Prefixes to memorisepico 10⁻¹² · nano 10⁻⁹ · micro 10⁻⁶ · milli 10⁻³ · centi 10⁻²
kilo 10³ · mega 10⁶ · giga 10⁹ · tera 10¹²

So 0.00000052 m = 5.2 × 10⁻⁷ m = 520 nm, and 3.6 MJ = 3.6 × 10⁶ J. Use only one prefix at a time — 1 pF, never 1 μμF.

The dimension writes a quantity in terms of mass [M], length [L] and time [T]: velocity [LT⁻¹], acceleration [LT⁻²], force [MLT⁻²], work [ML²T⁻²], pressure [ML⁻¹T⁻²].

The principle of homogeneity: an equation can be correct only if every term has the same dimensions — you can never add a length to a time. Pure numbers (½, π) are dimensionless.

check — v = u + at
[v] = [LT⁻¹] · [u] = [LT⁻¹] · [at] = [LT⁻²][T] = [LT⁻¹] → consistent ✓
derive — pendulum period
Assume T ∝ lᵃgᵇ.
[T] = [L]ᵃ[LT⁻²]ᵇ → b = −½, a = +½ → T = 2π√(l/g) (2π from experiment)
Limitations: cannot find constants like 2π, cannot check sums of unlike terms or trig/log relations.
  • Significant — non-zero digits; zeros between digits (7.04); trailing zeros after a decimal (2.500).
  • Not significant — leading zeros (0.0046 → 2 s.f.); trailing zeros of a bare whole number (4500) are ambiguous — fix with 4.5 × 10³.
Operations× ÷ → keep least s.f. · + − → keep least decimal places
round a final 5 to the even digit: 7.35 → 7.4, 7.45 → 7.4
example
12.42 cm × 3.2 cm = ?
39.744 → least s.f. is 2 → 40 cm²
  • Random error — readings scatter both sides of the true value. Cure: repeat and average.
  • Systematic error — every reading shifted the same way (zero error, slow clock). Cure: find and correct — averaging never helps.
Uncertaintyx = (5.2 ± 0.1) cm · fractional = Δx/x · percentage = (Δx/x)×100%
± for sums · add %ages for × ÷ · ×n for powers (V = L³ → 3× %age of L)
example
30 vibrations take (54.6 ± 0.1) s. T?
T = 1.82 s, %age = 0.1/54.6 ≈ 0.2% — timing many swings shrinks the error.
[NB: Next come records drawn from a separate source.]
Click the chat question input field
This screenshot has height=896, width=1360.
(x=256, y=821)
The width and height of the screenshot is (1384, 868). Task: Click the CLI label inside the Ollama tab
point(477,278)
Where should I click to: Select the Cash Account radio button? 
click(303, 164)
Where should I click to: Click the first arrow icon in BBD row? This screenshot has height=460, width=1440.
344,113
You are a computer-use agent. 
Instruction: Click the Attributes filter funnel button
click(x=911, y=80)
The least count (LC) is the smallest reading an instrument can make. A tailor's tape (1 mm at best) fits a kameez; a phone's glass needs a screw gauge reading 0.01 mm.

The precision laddermetre rule → LC 1 mm
vernier calipers → LC 0.1 mm
screw gauge → LC 0.01 mm

A single reading is quoted as ± one least count: (2.32 ± 0.01) cm.
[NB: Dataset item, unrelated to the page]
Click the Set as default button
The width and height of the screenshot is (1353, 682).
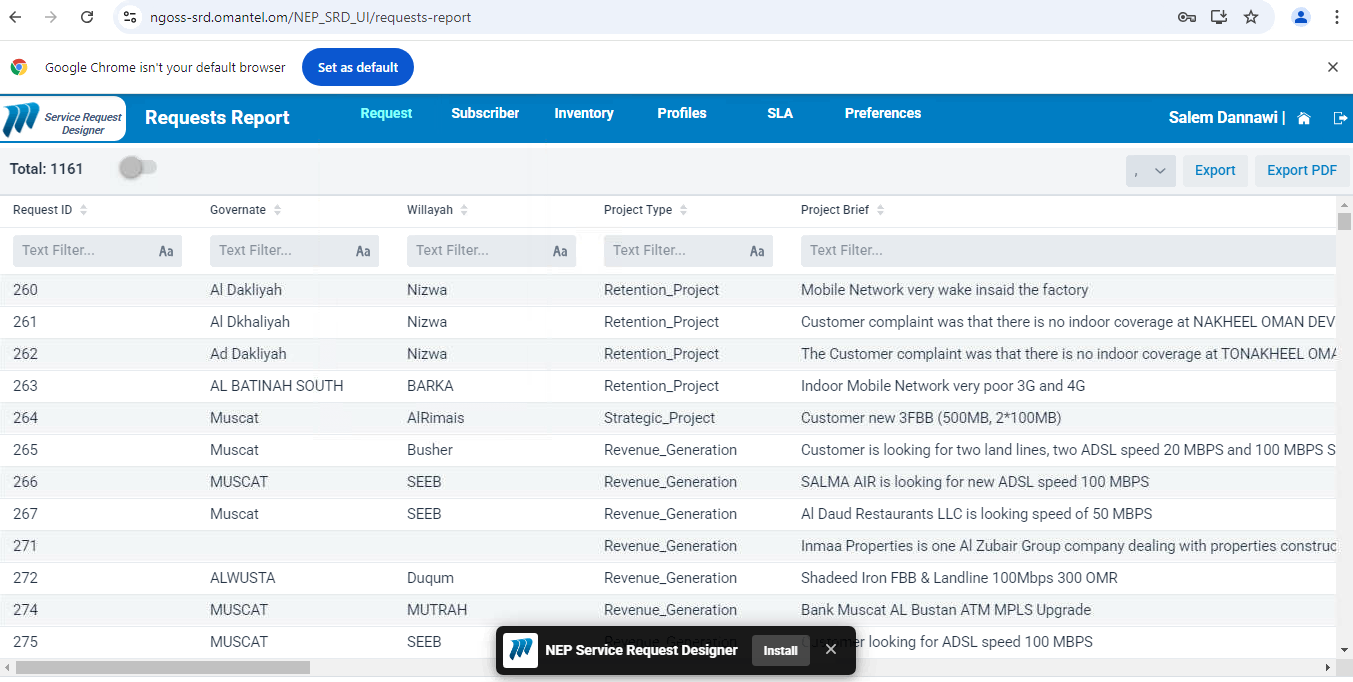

A main scale in mm plus a sliding vernier scale: 10 divisions covering only 9 mm. The mismatch reads tenths of a millimetre.

Vernier formulasLC = 1 MSD − 1 VSD = 1 − 0.9 = 0.1 mm = 0.01 cm
reading = main scale + (coinciding division × LC)
corrected = observed − zero error (with sign)
worked reading
Main scale 2.3 cm, 4th division coincides, zero error +0.02 cm.
observed = 2.3 + 4×0.01 = 2.34 cm → corrected = 2.34 − 0.02 = 2.32 cm

A precise screw advances one pitch per rotation; the circular scale slices that pitch into hundredths.
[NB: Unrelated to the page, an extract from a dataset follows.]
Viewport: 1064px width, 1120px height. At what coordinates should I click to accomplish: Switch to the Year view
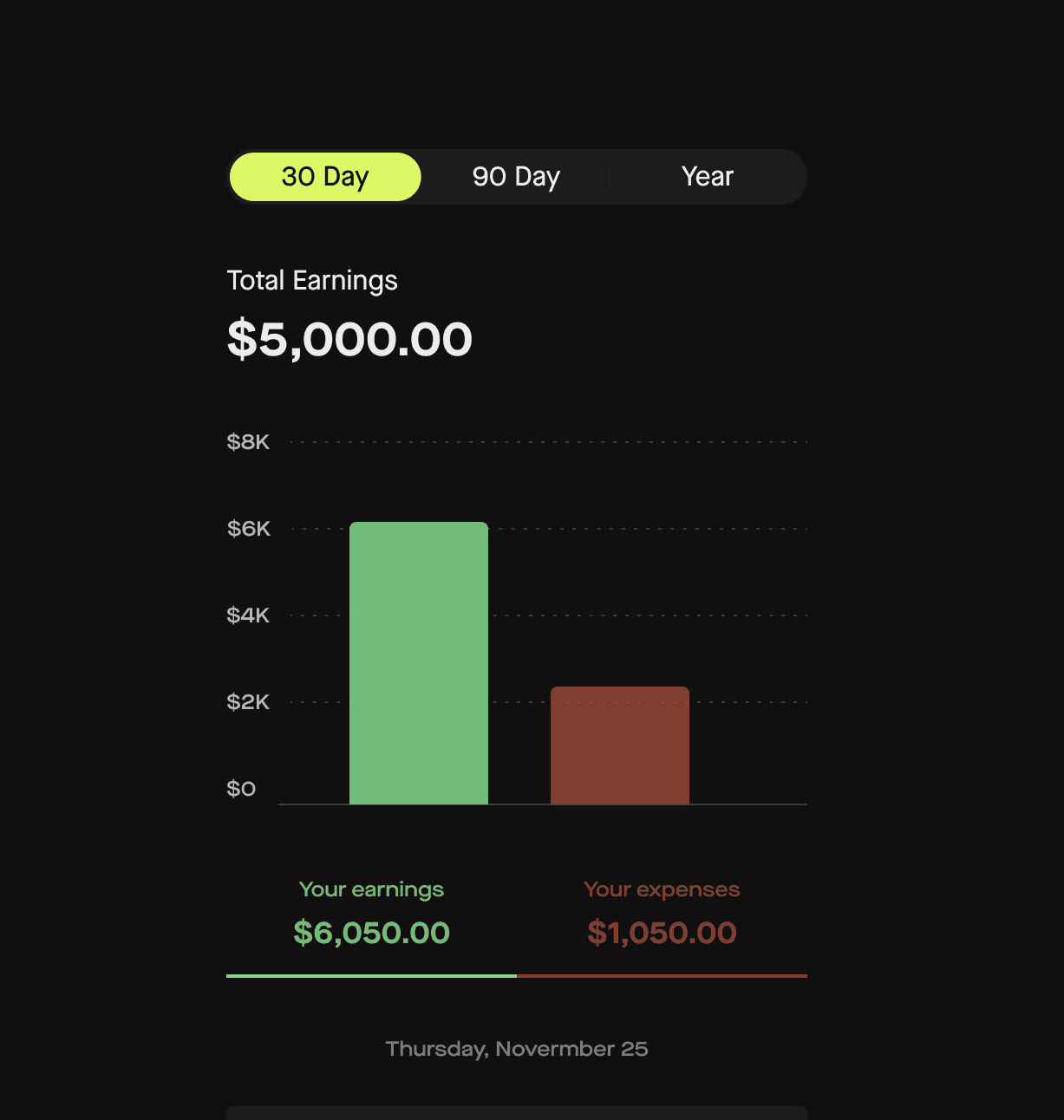(x=708, y=177)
Screw gauge formulasLC = pitch / circular divisions = 1 mm / 100 = 0.01 mm
reading = sleeve reading + (circular division × LC)
worked reading
Wire: sleeve 3.5 mm, 24th division on the line, zero error −0.03 mm.
observed = 3.5 + 24×0.01 = 3.74 mm → corrected = 3.74 + 0.03 = 3.77 mm
Ratchet: the clicking cap applies the same pressure every time — it removes a squeeze-type systematic error.
numerical — uncertainty in V = L³
L = (2.00 ± 0.02) cm.
%age in L = 1% → %age in V = 3% → V = (8.00 ± 0.24) cm³
numerical — sig-fig addition
72.1 + 3.42 + 0.003 g?
75.523 → least decimal places = 1 → 75.5 g
  1. Physical quantity = number × unit; 7 base → all derived.
  2. Scientific notation d.dd × 10ⁿ; prefixes pico → tera.
  3. Homogeneity checks equations; dimensions derive T = 2π√(l/g).
  4. Sig figs: ×/÷ least s.f., +/− least decimal places.
  5. Random → average; systematic → correct the cause.
  6. LC: rule 1 mm, vernier 0.1 mm, screw gauge 0.01 mm; corrected = observed − zero error.